Exercise brief: Copy the rows below verbatim, everything from the line containing "The height and width of the screenshot is (582, 805)." down to the line containing "Action: pyautogui.click(x=68, y=52)", both of those lines included.

Provided material:
▼

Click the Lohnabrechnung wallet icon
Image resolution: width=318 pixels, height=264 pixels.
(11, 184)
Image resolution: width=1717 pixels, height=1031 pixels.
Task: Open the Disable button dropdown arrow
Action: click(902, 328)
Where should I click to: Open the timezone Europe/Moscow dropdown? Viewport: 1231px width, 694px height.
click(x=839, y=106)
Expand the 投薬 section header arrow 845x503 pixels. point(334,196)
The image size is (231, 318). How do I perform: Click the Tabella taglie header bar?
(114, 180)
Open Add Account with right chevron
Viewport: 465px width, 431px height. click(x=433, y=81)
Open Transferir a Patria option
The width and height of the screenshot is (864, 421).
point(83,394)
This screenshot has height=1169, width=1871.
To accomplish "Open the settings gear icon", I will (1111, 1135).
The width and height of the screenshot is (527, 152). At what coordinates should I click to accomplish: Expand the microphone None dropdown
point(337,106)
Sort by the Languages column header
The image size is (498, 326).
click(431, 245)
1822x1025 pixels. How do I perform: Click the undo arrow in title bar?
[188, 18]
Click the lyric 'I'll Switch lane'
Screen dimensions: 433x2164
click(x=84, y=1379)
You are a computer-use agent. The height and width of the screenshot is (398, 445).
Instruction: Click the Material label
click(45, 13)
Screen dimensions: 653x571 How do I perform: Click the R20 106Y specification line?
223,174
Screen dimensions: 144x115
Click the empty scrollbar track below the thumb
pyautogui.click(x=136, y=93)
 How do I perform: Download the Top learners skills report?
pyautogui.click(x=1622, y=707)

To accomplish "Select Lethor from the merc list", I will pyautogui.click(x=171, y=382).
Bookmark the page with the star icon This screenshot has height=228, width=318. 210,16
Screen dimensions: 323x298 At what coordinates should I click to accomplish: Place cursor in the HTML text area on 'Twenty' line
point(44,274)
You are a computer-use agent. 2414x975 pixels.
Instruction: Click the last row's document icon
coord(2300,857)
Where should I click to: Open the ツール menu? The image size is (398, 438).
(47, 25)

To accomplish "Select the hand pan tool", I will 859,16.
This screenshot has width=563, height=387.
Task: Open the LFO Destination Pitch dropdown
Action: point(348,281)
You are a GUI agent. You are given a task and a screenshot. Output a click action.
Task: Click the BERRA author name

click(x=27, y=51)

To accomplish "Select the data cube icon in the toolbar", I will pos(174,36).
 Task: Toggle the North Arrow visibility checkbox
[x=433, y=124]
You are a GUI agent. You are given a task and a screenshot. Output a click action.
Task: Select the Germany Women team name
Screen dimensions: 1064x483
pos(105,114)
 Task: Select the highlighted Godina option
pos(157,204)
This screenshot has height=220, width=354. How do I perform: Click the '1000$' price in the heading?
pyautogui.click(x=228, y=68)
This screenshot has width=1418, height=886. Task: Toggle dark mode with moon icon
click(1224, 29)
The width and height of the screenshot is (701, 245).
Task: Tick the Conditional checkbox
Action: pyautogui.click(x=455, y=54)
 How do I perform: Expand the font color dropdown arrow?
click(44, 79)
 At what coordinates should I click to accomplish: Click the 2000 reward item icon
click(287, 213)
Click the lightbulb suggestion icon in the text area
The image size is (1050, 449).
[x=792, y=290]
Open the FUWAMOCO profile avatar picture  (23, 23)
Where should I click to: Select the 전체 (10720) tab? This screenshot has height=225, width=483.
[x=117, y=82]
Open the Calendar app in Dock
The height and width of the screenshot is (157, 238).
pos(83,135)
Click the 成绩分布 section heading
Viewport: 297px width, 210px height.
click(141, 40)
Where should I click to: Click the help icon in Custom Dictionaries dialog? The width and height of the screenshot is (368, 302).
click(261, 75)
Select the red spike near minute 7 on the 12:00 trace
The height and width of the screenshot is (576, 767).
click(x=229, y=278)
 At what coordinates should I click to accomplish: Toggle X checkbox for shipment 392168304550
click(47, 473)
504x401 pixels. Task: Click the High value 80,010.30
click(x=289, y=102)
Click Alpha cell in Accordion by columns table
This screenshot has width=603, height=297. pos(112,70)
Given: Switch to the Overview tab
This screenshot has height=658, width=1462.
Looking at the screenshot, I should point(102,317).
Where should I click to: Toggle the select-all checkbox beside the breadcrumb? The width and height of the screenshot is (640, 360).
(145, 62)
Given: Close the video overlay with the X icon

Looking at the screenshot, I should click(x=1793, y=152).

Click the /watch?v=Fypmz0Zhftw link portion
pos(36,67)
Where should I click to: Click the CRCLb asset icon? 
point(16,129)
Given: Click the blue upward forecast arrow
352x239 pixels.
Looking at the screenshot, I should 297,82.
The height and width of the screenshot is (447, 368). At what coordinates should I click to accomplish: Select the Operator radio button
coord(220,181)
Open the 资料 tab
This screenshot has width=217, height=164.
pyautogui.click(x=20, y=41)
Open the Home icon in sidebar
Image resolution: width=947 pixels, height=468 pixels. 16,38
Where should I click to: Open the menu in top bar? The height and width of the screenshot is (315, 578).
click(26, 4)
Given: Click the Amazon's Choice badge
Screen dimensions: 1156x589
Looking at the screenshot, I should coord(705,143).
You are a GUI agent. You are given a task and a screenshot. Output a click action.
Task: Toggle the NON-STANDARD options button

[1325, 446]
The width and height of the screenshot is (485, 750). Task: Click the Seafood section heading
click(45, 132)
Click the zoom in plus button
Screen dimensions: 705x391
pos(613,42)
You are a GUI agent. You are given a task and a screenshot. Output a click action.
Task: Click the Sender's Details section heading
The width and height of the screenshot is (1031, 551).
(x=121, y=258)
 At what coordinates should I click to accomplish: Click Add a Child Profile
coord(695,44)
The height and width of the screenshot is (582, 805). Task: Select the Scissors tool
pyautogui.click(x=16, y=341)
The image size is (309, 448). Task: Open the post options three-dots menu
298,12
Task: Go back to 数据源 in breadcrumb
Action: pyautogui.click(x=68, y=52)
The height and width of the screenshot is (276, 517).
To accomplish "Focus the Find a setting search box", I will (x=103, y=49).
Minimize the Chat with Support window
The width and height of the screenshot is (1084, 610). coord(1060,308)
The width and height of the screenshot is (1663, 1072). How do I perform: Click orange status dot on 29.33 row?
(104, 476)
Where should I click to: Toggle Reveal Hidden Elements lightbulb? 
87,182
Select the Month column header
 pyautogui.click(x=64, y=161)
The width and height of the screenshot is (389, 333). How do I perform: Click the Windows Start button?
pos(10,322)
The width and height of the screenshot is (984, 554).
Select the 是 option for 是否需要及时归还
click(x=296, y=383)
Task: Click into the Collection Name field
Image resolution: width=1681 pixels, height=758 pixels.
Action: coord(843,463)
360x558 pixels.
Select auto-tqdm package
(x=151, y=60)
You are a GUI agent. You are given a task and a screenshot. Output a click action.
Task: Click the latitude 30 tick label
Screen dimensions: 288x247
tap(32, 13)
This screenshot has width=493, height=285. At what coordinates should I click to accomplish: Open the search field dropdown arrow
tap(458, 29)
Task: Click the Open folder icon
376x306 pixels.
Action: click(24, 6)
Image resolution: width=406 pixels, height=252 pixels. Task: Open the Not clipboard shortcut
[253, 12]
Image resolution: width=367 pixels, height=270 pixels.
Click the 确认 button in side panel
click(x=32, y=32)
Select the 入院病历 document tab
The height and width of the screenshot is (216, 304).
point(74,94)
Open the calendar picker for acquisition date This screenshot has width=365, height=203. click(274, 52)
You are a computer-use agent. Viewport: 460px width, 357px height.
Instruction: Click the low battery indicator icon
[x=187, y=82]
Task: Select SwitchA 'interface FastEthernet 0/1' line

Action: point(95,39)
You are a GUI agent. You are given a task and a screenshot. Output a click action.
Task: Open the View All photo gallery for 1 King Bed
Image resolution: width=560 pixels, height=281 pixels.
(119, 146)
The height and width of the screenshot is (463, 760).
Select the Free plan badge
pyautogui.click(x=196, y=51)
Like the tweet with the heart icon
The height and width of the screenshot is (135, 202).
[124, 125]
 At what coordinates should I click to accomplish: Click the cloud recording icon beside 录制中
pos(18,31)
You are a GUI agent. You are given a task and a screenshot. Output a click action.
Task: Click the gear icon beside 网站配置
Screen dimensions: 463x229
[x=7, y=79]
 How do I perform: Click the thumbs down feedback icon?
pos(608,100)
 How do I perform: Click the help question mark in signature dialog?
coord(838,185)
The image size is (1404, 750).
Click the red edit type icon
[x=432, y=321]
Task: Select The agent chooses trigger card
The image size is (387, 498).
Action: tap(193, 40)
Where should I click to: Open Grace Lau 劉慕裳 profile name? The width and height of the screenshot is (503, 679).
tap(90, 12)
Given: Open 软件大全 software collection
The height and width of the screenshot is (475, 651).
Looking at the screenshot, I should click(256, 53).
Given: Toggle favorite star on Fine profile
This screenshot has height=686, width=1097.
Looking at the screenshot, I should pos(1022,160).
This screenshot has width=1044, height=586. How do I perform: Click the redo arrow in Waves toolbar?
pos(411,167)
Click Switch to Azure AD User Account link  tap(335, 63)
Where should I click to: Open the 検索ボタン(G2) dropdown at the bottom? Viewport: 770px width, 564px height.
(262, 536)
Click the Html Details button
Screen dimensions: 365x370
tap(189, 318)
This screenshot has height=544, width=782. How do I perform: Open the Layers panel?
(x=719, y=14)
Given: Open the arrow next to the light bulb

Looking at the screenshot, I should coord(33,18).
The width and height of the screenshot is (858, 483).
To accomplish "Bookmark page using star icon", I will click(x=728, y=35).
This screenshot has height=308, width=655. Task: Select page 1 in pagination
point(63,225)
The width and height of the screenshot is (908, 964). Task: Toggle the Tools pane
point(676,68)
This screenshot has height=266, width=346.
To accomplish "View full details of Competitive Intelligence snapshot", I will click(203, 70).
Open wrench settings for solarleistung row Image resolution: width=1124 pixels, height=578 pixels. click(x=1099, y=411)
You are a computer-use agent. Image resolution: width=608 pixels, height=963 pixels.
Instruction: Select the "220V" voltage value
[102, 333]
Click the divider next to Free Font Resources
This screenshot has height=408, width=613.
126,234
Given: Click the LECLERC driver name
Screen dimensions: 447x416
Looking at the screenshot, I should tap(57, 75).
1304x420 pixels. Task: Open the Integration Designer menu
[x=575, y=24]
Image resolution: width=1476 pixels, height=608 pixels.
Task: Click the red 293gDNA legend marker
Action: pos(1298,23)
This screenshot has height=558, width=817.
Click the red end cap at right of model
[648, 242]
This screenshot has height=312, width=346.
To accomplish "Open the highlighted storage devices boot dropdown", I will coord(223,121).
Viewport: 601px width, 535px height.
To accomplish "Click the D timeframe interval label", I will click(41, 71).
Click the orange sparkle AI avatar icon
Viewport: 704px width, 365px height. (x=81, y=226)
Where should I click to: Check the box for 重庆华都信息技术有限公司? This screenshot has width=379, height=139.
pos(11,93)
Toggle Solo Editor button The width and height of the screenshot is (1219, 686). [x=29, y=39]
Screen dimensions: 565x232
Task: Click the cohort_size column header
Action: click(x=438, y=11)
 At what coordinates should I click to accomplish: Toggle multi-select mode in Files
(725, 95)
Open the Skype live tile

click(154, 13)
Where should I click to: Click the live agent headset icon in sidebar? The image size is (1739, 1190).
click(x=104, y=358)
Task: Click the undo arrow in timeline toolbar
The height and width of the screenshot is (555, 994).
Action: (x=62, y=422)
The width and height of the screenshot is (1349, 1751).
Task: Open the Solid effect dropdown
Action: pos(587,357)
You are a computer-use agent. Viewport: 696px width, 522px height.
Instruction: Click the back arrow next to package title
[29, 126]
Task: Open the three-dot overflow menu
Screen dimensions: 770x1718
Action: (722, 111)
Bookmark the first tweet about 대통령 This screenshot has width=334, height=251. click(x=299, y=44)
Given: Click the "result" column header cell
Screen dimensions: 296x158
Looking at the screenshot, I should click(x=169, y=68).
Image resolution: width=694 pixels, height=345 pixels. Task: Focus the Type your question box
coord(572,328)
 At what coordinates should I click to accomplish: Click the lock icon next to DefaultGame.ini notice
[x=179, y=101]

▲

Exercise answer:
The height and width of the screenshot is (582, 805). Task: Select the Scissors tool
pyautogui.click(x=16, y=341)
The image size is (309, 448). Task: Open the post options three-dots menu
298,12
Task: Go back to 数据源 in breadcrumb
Action: pyautogui.click(x=68, y=52)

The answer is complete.